La riammissione della Siria nella Lega Araba non è una buona notizia

Non è un organismo con molti poteri, ma almeno sul piano simbolico la Lega è importante. Questo significa per Assad un riconoscimento importante, decisivo. Ha vinto lui, a costo di un Paese distrutto.

Bashar al-Assad è il dittatore responsabile della morte di oltre mezzo milione di suoi connazionali, della incarcerazione di oltre 100.000 oppositori del regime, della scomparsa di decine di migliaia di loro, dell’utilizzo di armi chimiche contro persone inermi, della devastazione del suo Paese, di milioni di sfollati senza più un luogo dove andare. E di molte altre nefandezze. Ebbene, la Siria di Bashar al-Assad è stata riammessa – 12 anni dopo esserne stata espulsa – nell’organizzazione della Lega Araba, unico voto contrario quello del Qatar, sette gli astenuti, tredici i favorevoli. Una notizia che è passata velocemente sui quotidiani e che ha interessato solo le (poche) persone interessate agli avvenimenti della politica internazionale. Una notizia, però, che è di una gravità estrema.

 

Non solo per l’aspetto etico della vicenda. Il dittatore siriano in tutti questi anni non ha mai, mai, mostrato un minimo segno di pentimento o anche solo di riflessione su quanto compiuto in questi lunghi anni di guerra civile. Ma anche per gli aspetti più propriamente politici. Ufficialmente o, meglio, informalmente, si dice che vi sia stato – pare – un qualche impegno di Damasco al contrasto dell’esportazione di questa nuova potente droga, un’anfetamina denominata Captagon, che sta infestando il Medio Oriente della quale la Siria è divenuta il luogo di smistamento principale.

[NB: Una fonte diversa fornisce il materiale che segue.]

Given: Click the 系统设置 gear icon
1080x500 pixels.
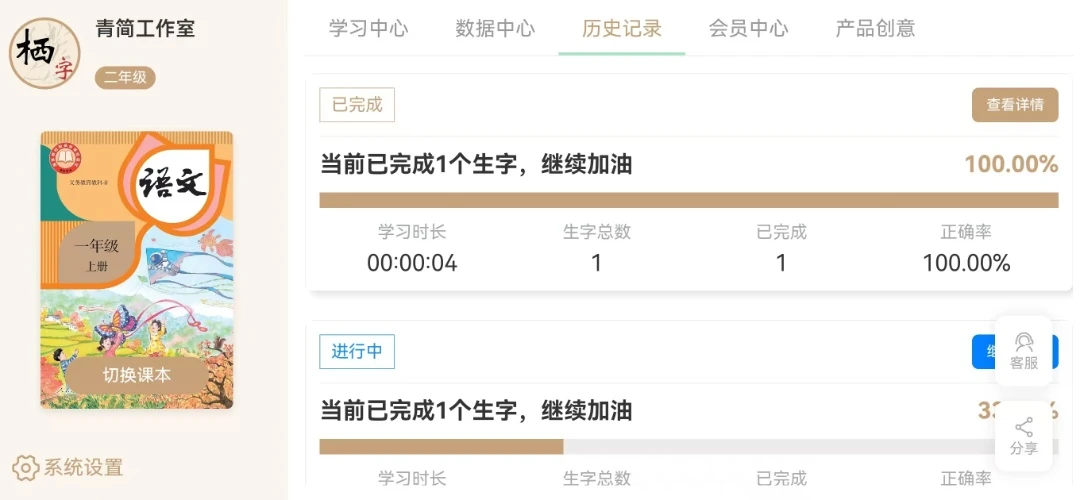Looking at the screenshot, I should click(x=25, y=467).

Un impegno che il dittatore avrebbe potuto assumere dal momento che, si mormora, il commercio della sostanza stupefacente ruoterebbe intorno a suo fratello, Maher al-Assad, che con questo “business” avrebbe fatto miliardi di dollari.

 

La realtà, però, è che – al di là di questa pur credibile motivazione – i paesi dell’area hanno probabilmente realizzato che non si può prescindere da Assad nel rapporto con la Siria, un paese la cui guerra interna ha comportato enormi problemi per tutte le nazioni vicine, non solo quelle confinanti. Disperati emigrati che si sono rifugiati in Libano, Giordania, Turchia (per non dire di quelli già da anni arrivati in Germania) determinando tensioni sia economiche sia sociali in nazioni già in difficoltà per conto loro. Una presenza non solo logistica (con i porti militarizzati di Latakia e Tartus) della Russia non a tutti gradita; il rischio di nuovi insediamenti jihadisti in un territorio non completamente governato; e ora pure la devastazione indotta dalla “droga dei combattenti”, come viene chiamato il Captagon.

 

Inoltre, è bene dirlo, il grande attivismo nell’area in questi ultimi mesi (a cominciare dalla ripresa dei rapporti fra Arabia e Iran favorita dalla mediazione cinese) è un ulteriore segnale di voluto allontanamento dall’occidente: l’Unione Europea non esiste da quelle parti, e quando è presente lo è con alcuni singoli stati nazionali; ma soprattutto sono assenti gli Stati Uniti, assenti di fatto dalla vicenda siriana sin da quando Obama decise di non intervenire nonostante l’accertato utilizzo di armi chimiche contro la popolazione civile utilizzate dall’esercito di Assad. 

 

La Lega Araba non è un organismo con molti poteri, tanto che la riammissione di Damasco nel suo seno non significa automaticamente la ripresa dei rapporti diplomatici con la Siria da parte di tutti i paesi che ne fanno parte, ognuno decidendo autonomamente cosa fare. La Lega è però importante almeno sul piano simbolico, e forse non solo, naturalmente: questo significa per Assad un riconoscimento importante, decisivo. Ha vinto lui. Al prezzo di un paese distrutto, ora anche dal devastante terremoto di pochi mesi fa, e soprattutto violentato nella sua anima interiore, laddove un barlume di giustizia si vorrebbe preservare e invece si deve amaramente riconoscere che per essa non c’è posto.